Платонов прикрыл находку ладонью от ветра, достал из кармана карманный фонарик и на секунду приоткрыл линзу, пустив тонкий луч между пальцев.
Это была номерная квитанция на прием багажа Московского отделения железных дорог.
Сверху стоял жирный фиолетовый штамп с датой: «5 ноября 1951 года. Киевский вокзал. Сектор Б». А в графе «Номер места» тем же черным химическим карандашом, которым была написана угроза в почтовом ящике старлея, четко и размашисто стояла выведена одна-единственная цифра:
40.
У Платонова перехватило дыхание.
Сорок.
Тот самый номер, что был выбит на латунном ключе с замысловатой бородкой, спрятанном в серебряном портсигаре прежнего Платонова. Вещи из особняка Вербицкой не ушли перекупщикам на Сухаревку. Ванин спрятал их в самом сердце столицы — в центральной автоматической камере хранения Киевского вокзала, где тысячи чемоданов ждали отправки на запад, в сторону Киева и Львова.

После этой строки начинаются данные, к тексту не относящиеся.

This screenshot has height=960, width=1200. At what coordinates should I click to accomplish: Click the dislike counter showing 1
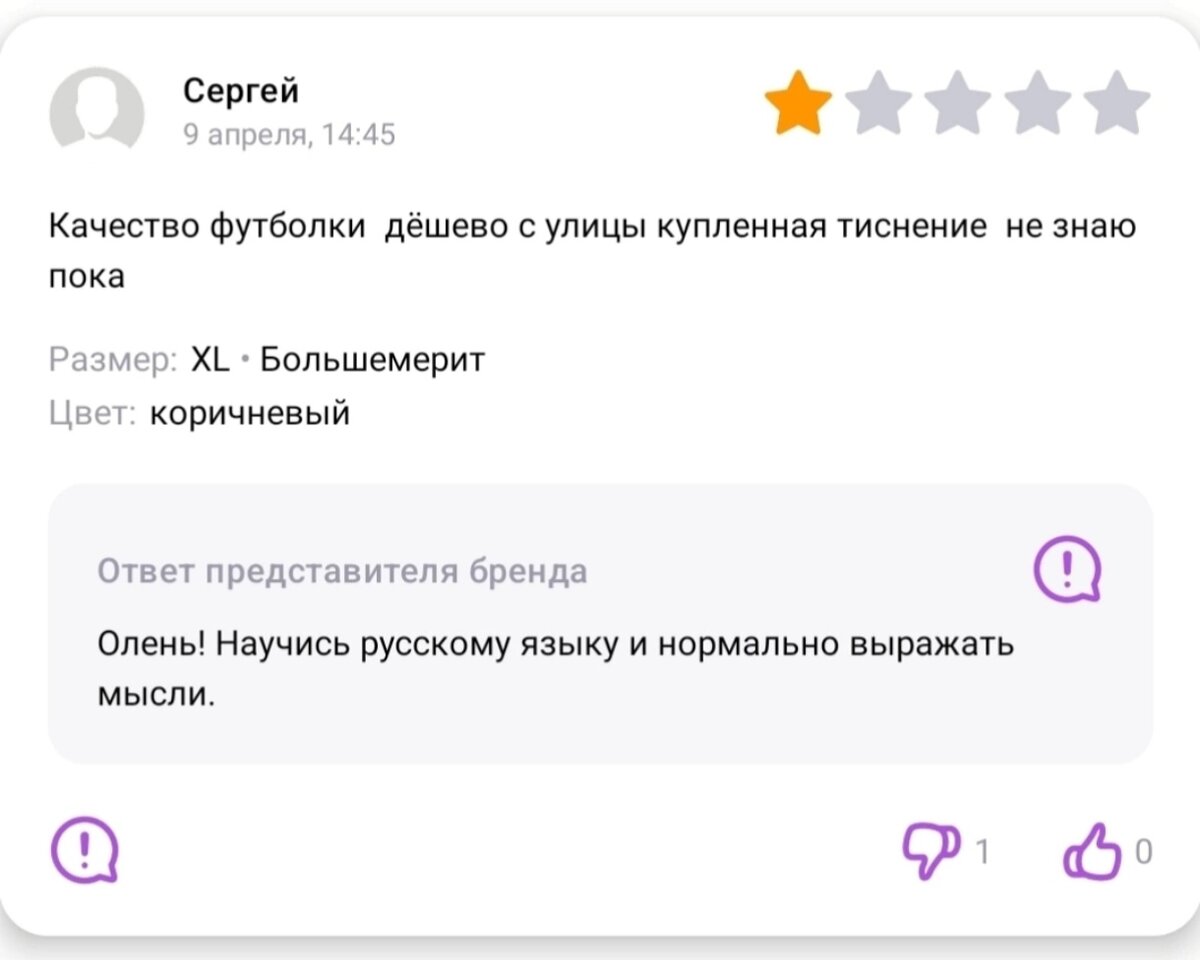(x=983, y=852)
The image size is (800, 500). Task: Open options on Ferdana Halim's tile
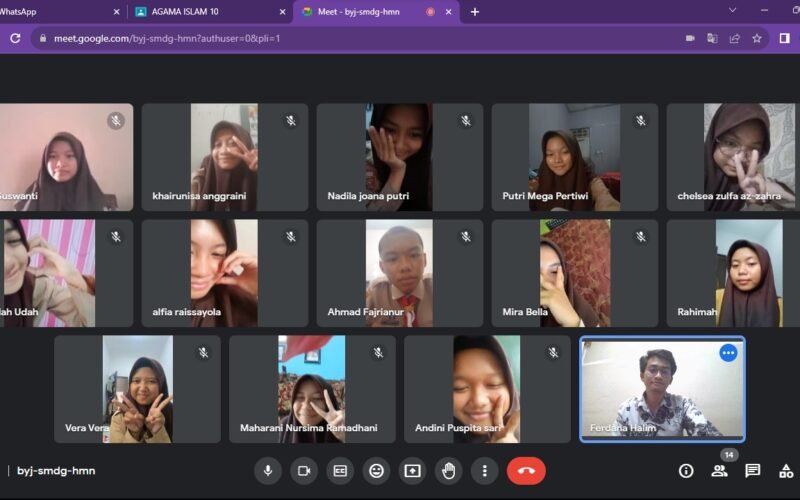728,353
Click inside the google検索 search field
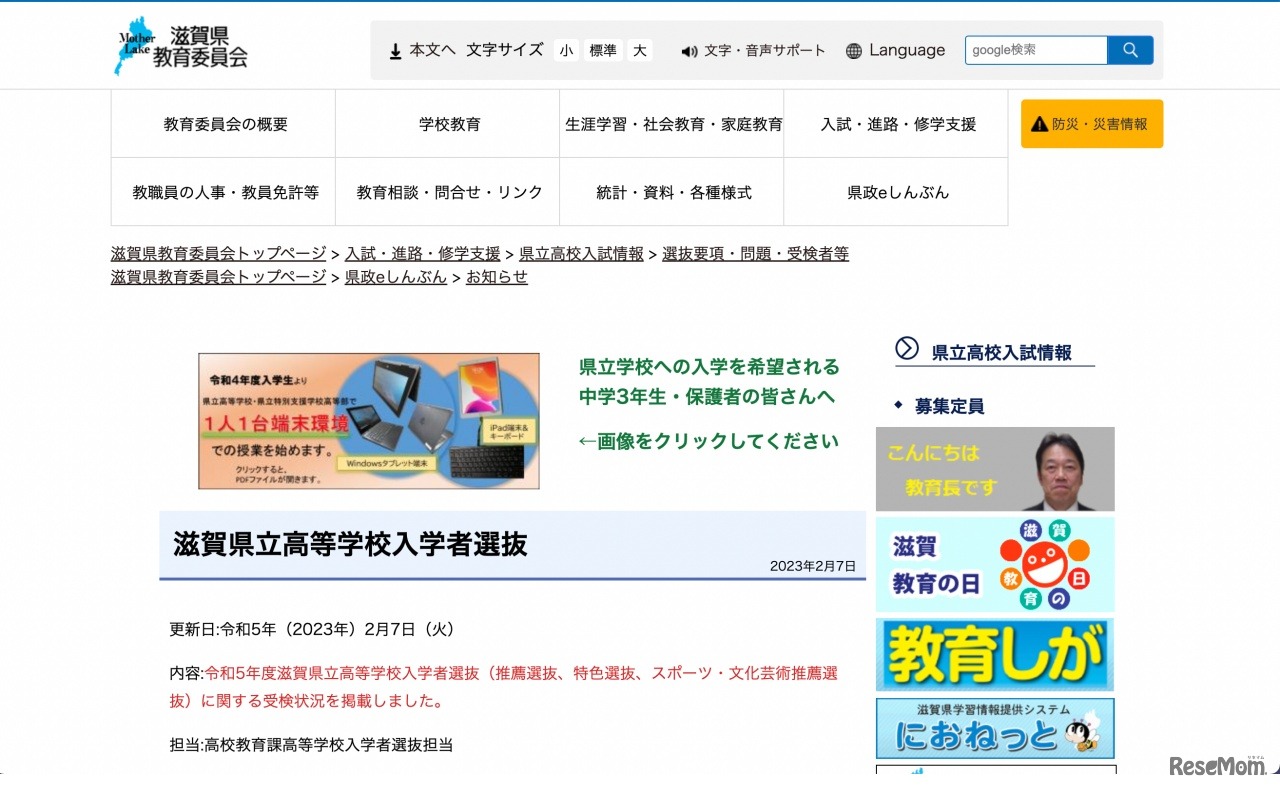This screenshot has height=789, width=1280. (x=1035, y=49)
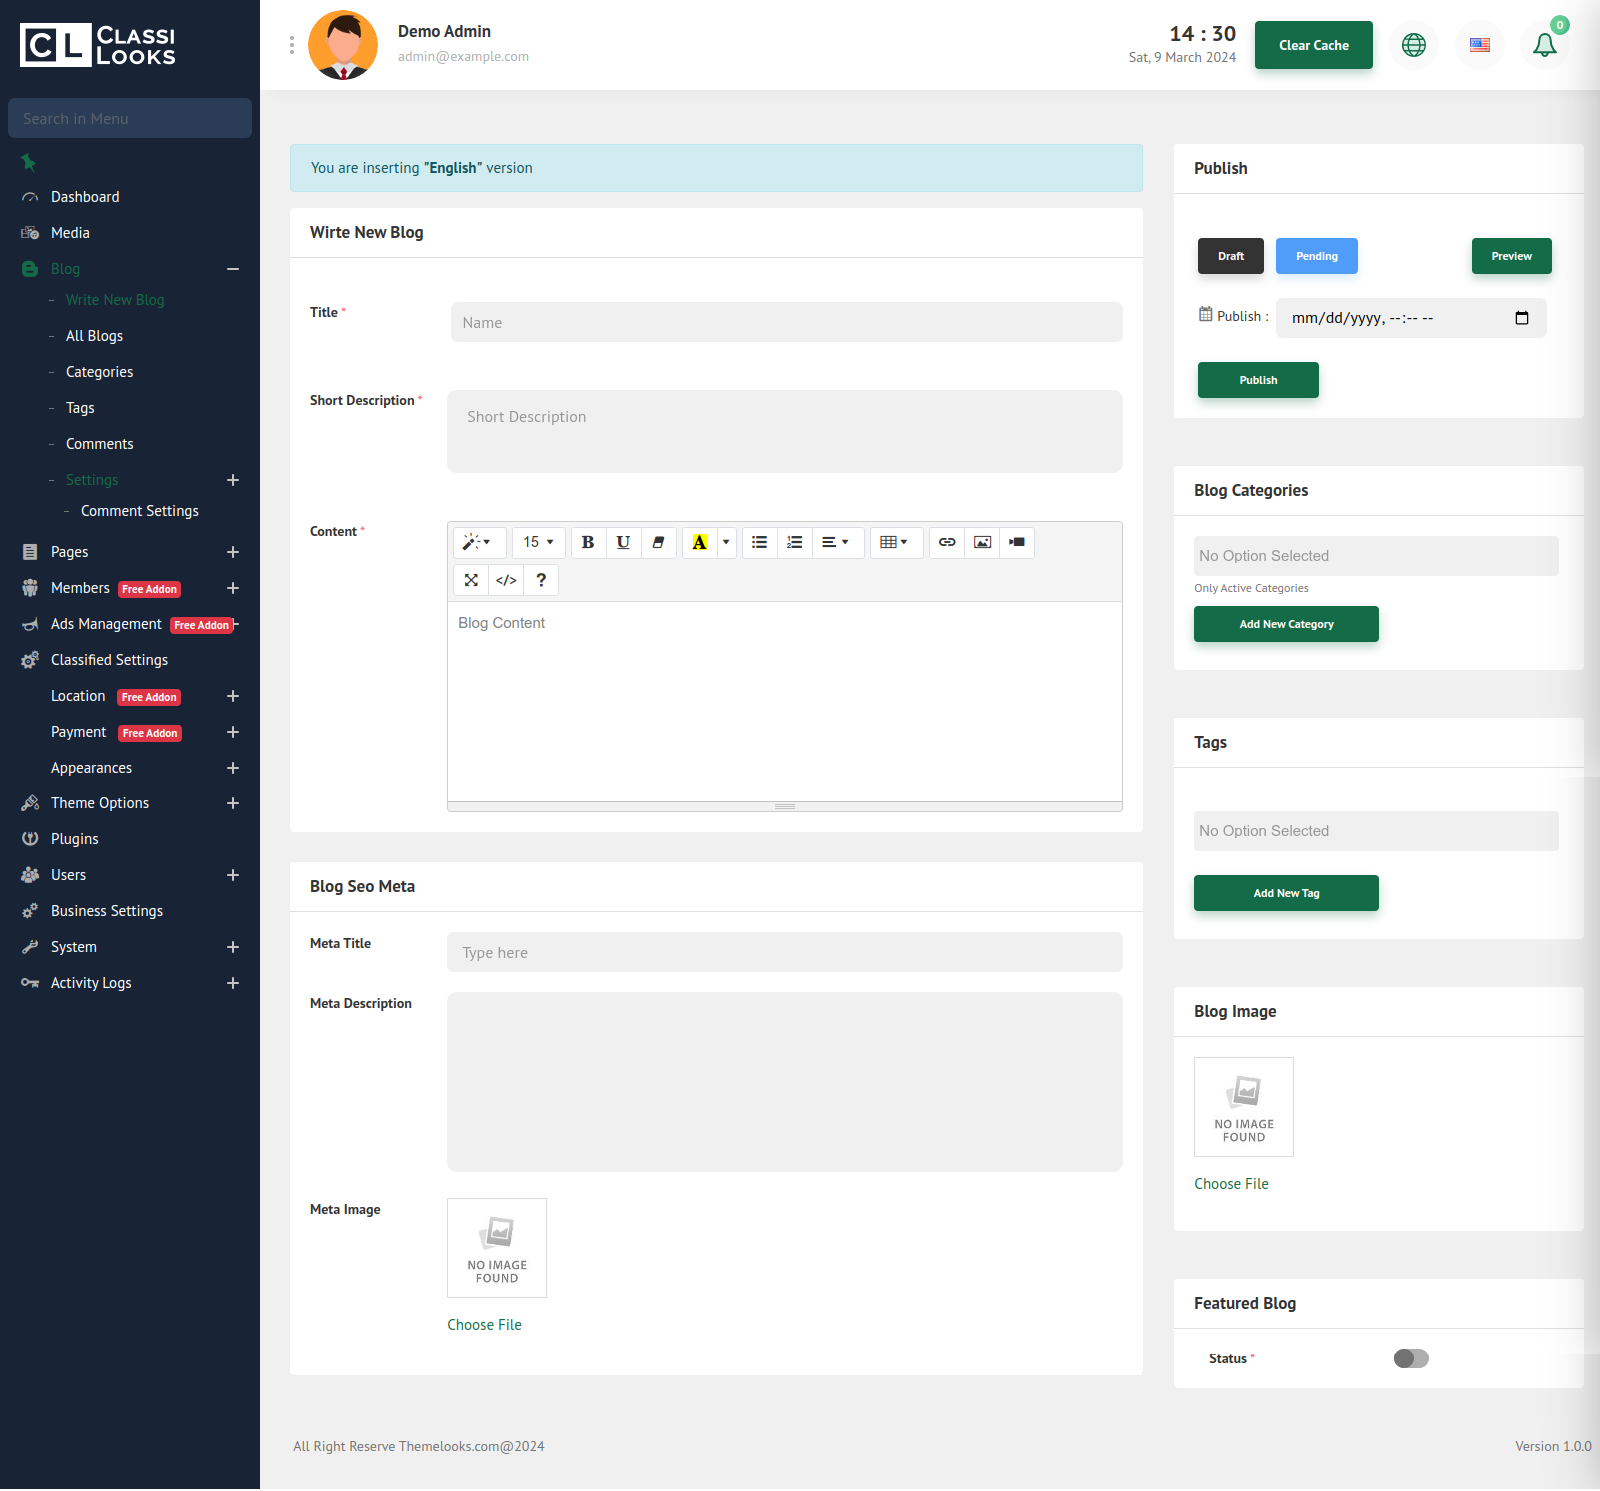The height and width of the screenshot is (1491, 1600).
Task: Click yellow highlight color button
Action: 700,542
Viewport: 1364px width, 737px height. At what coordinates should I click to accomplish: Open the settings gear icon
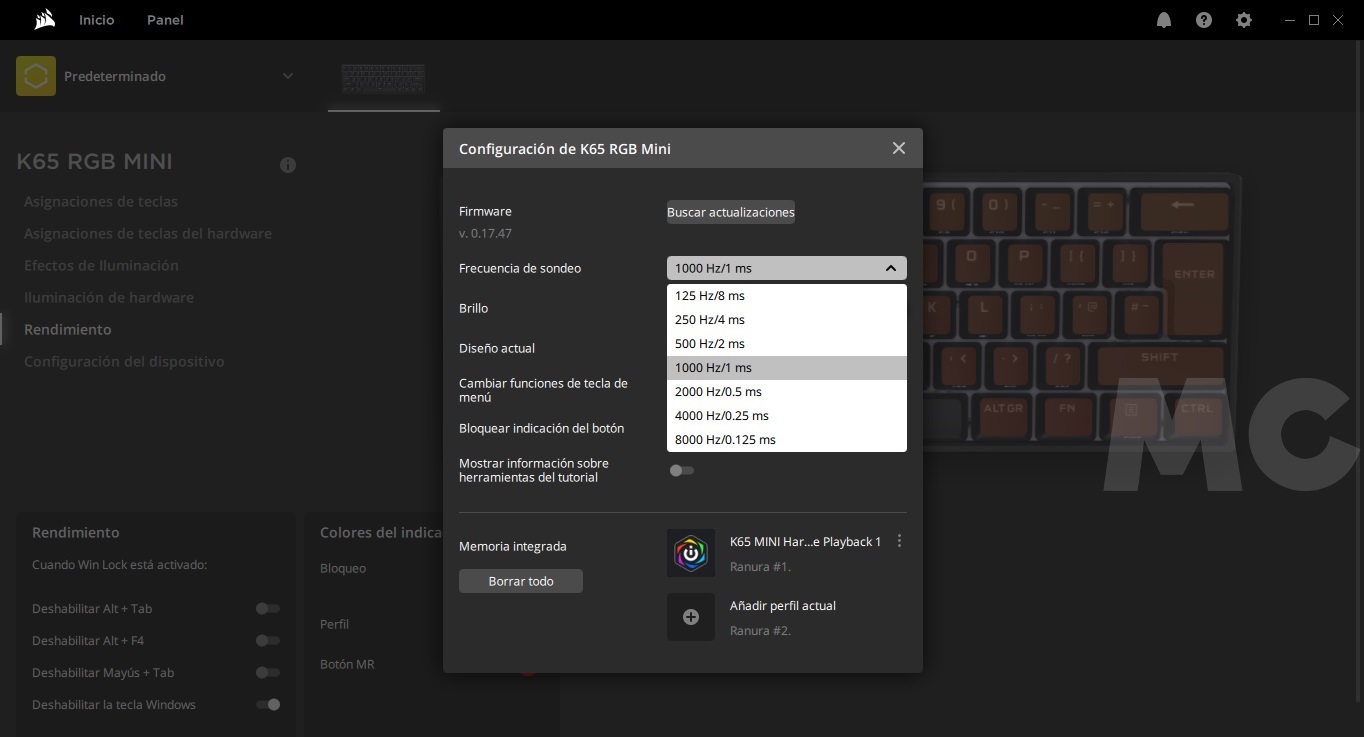pyautogui.click(x=1244, y=20)
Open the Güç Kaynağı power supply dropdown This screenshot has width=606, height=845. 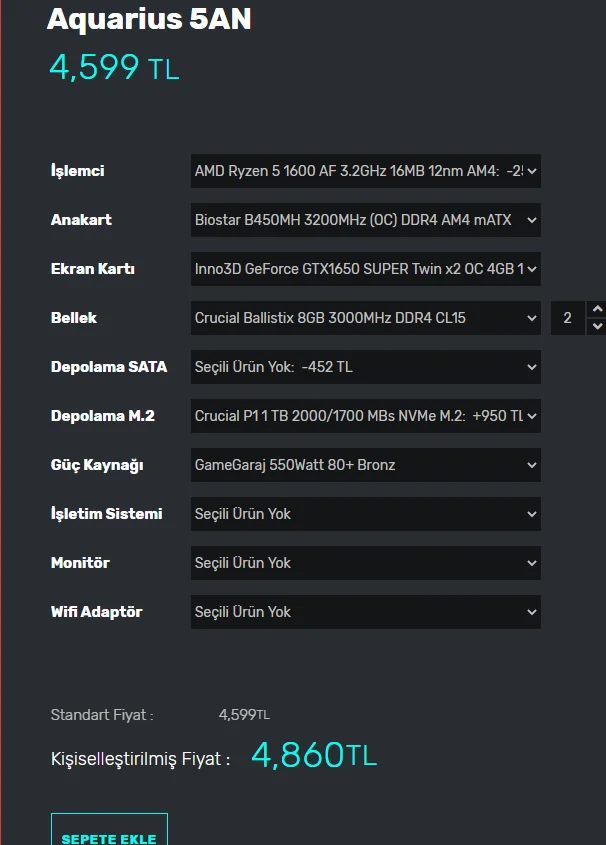(x=365, y=465)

Вдали, со стороны станционного поселка, послышался глухой окрик стрелочника и звонкий, требовательный лай караульной овчарки. По высокой насыпи, покачиваясь, приближался мутный желтый огонек керосинового фонаря — железнодорожный обходчик шел проверять стрелочные переводы перед проходом ночного почтового состава.
Времени оставалось меньше трех минут.
Если обходчик заметит Платонова над телом мертвого офицера, доказывать свою непричастность к расстрелу на рельсах придется уже следователям военной прокуратуры в подвалах Лефортово. Никакой Крид, никакие боевые заслуги не спасут от смертной петли за убийство капитана комендатуры в прифронтовой полосе железнодорожного узла.
Алексей спрятал квитанцию во внутренний карман куртки, застегнул москвичку на все пуговицы и в последний раз посмотрел в неподвижное, припорошенное снегом лицо Ванина:
— Покойся с миром, Коля. За Вислу тебе спасибо. А за остальное… за остальное мы с твоих хозяев спросим по полной выкладке.
Сыщик метнулся в узкую щель между двумя теплушками, пригнулся и, скользя по глубокому насту, ушел в густую тень лесопильного склада. Через пять минут он уже перемахивал через низкий дощатый забор на окраине поселка, растворяясь в серой метели подмосковной ночи.
Впереди лежала обратная дорога на Москву. Но теперь в руках у опера был главный козырь — номер сорок в багажном отделении Киевского вокзала, где лежали ключи к синдикату Главснаба.